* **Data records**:
>> BEGIN
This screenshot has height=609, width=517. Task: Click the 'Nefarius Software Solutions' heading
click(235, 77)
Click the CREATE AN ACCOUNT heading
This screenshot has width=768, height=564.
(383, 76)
>> END
* **Aim of the exercise**: Rewrite every line of the data records above as a JSON list of strings, one string per line, leaving out any blank lines.

* **Problem solution**:
[
  "This screenshot has height=609, width=517. Task: Click the 'Nefarius Software Solutions' heading",
  "click(235, 77)",
  "Click the CREATE AN ACCOUNT heading",
  "This screenshot has width=768, height=564.",
  "(383, 76)"
]